BGP Route Reflector Myths
New networking myths are continuously popping up. Here’s a BGP one I encountered a few days ago:
You don’t need IBGP sessions between BGP route reflectors
In general, that’s clearly wrong, as illustrated by this setup:
- RR1 and RR2 are route reflectors
- PE1 and PE2 are route reflector clients
- RR1 has an external BGP session
Without the IBGP session between RR1 and RR2, X1 and RR2 could not communicate. Maybe you don’t consider that a big deal, in which case add X2 connected to PE2.
Next question: where did that myth come from? Imagine a data center fabric running IBGP (for EVPN) on top of an IGP. You could have dedicated out-of-band route reflectors, or you could use spine switches as route reflectors. Spine switches shouldn’t have external connections (more about that in Leaf-and-Spine Fabric Architectures webinar), and a typical leaf-and-spine fabric wouldn’t have spine-to-spine links anyway. IBGP sessions between spine switches do seem like an overkill.

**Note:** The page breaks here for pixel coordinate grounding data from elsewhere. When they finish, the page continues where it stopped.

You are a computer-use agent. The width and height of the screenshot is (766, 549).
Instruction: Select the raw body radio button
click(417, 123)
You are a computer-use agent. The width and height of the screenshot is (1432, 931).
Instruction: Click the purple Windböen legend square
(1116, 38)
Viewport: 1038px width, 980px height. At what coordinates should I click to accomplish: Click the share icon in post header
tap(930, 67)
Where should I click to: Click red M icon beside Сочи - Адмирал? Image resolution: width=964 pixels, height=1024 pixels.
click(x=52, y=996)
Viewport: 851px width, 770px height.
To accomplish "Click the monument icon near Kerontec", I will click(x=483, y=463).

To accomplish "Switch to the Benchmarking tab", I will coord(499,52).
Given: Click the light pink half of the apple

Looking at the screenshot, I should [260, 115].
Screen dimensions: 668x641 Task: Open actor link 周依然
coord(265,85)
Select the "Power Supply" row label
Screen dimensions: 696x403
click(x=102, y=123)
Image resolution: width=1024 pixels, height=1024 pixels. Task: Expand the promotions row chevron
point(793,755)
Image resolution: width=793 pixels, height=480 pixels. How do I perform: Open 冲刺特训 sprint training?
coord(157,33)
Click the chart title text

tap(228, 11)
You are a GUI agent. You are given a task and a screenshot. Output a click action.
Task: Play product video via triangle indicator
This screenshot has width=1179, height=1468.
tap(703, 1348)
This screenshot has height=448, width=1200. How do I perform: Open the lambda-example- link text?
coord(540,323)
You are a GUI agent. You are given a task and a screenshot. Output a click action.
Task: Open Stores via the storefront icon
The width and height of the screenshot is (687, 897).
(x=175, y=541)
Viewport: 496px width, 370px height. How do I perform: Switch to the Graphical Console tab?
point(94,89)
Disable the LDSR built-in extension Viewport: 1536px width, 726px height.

The idea of not having a full mesh of IBGP sessions between spine switches still sounds a bit off. Without that full mesh you’re losing redundancy. For example, in our network PE1 receives routes from X1 via RR1 and RR2; if the BGP session between RR1 and PE1 is lost for any reason, PE1 still has a route toward X1. Remove the IBGP session between RR1 and RR2 and you’ve lost that backup update propagation path.
pe1# sh ip bgp 10.0.0.5
BGP routing table entry for 10.0.0.5/32
Paths: (2 available, best #1, table default)
Not advertised to any peer
65001
10.0.0.1(rr1) (metric 20) from rr1(10.0.0.1) (10.0.0.1)
Origin IGP, metric 0, localpref 100, valid, internal, best (Cluser length)
65001
10.0.0.1(rr2) (metric 20) from rr2(10.0.0.2) (10.0.0.1)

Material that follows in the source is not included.